INSTRUCTIONS FOR THE TASK: Please reproduce the records below word for word, keeping every line intact.

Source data
______________________________

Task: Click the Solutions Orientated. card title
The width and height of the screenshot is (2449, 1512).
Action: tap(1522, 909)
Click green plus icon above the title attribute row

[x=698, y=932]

______________________________

RESPONSE BELOW:
Task: Click the Solutions Orientated. card title
The width and height of the screenshot is (2449, 1512).
Action: tap(1522, 909)
Click green plus icon above the title attribute row

[x=698, y=932]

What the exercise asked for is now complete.